Jesse Oxfeld van Editor & Publisher heeft twee artikelen geschreven over de invloed van weblogs op traditionele kranten. Hieronder staan een paar quotes uit beide artikelen:
Traditional news sites need to be there or be square. Some are starting their own blogs, others are (for now) just making their own sites more blogger-friendly. What's coming in 2005 and beyond?» Newspaper 2.0: The Blog Revolution part I
And they're definitely grappling with how to adapt their sites to our current, blogified media world.One basic issue is how newspapers should handle the new readers that blogs and other sources direct to their sites. The New York Times on the Web, for example, is about to embark on a site-wide redesign, driven partially by the new ways people reach online news."We haven't redesigned the site in more than three years," says Leonard Apcar, the site's editor in chief. "In that time there have been a lot of changes in the way people come to The New York Times on the Web. For instance, a good percentage of our readers are not seeing the homepage; they are coming in because of search engines or RSS feeds, any number of avenues — our own e-mails, other links. They're coming in to an article page. Once they get to an article page, we need to redesign how else you engage the site and travel through it."
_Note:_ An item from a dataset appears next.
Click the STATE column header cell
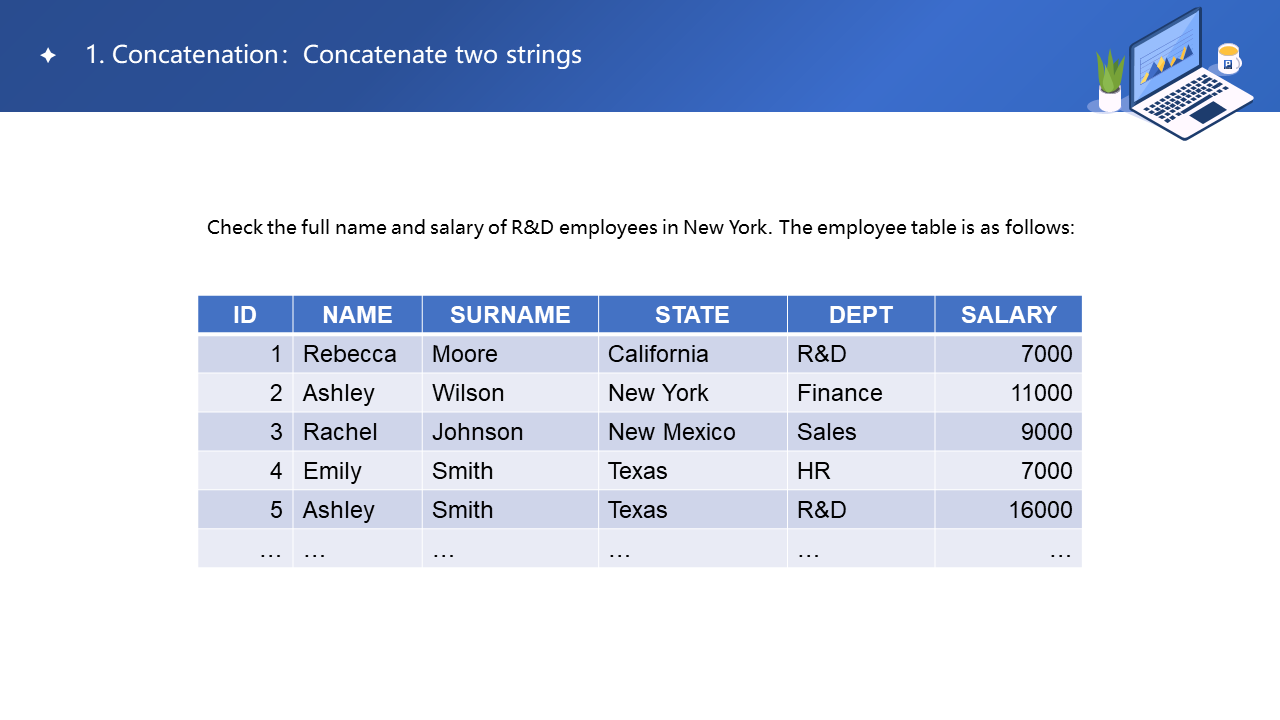This screenshot has width=1280, height=720. [692, 315]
It makes sense that newspapers want to take advantage of traffic blogs send their way. But do they want to get into the blogging game themselves? After all, blogs can help draw a lot of traffic to their host sites — their constantly updated nature encourages repeat visits throughout the day. The popular liberal political blog Daily Kos, for example, averages almost 400,000 page views per day, according to Sitemeter. Wonkette gets 75,000 per day, and, for New York's media-gossip blog Gawker, the average is 150,000.
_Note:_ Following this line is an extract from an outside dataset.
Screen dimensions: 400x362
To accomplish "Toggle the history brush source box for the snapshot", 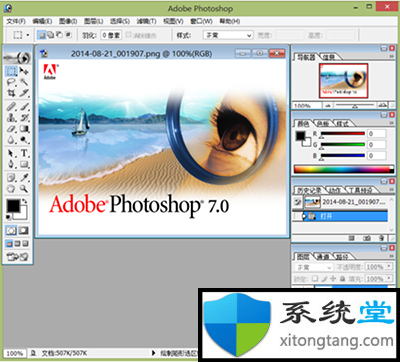I will tap(298, 202).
"I think there's a real role for blogs in the future of online journalism," says Doug Feaver, executive editor of washingtonpost.com. But how exactly to handle them, he says, "is one of the main questions for mainline news sites." For starters, there's the question of terminology. "We're going to have to call them something else," Feaver says, noting the "baggage" the term carries with some newspaper editors.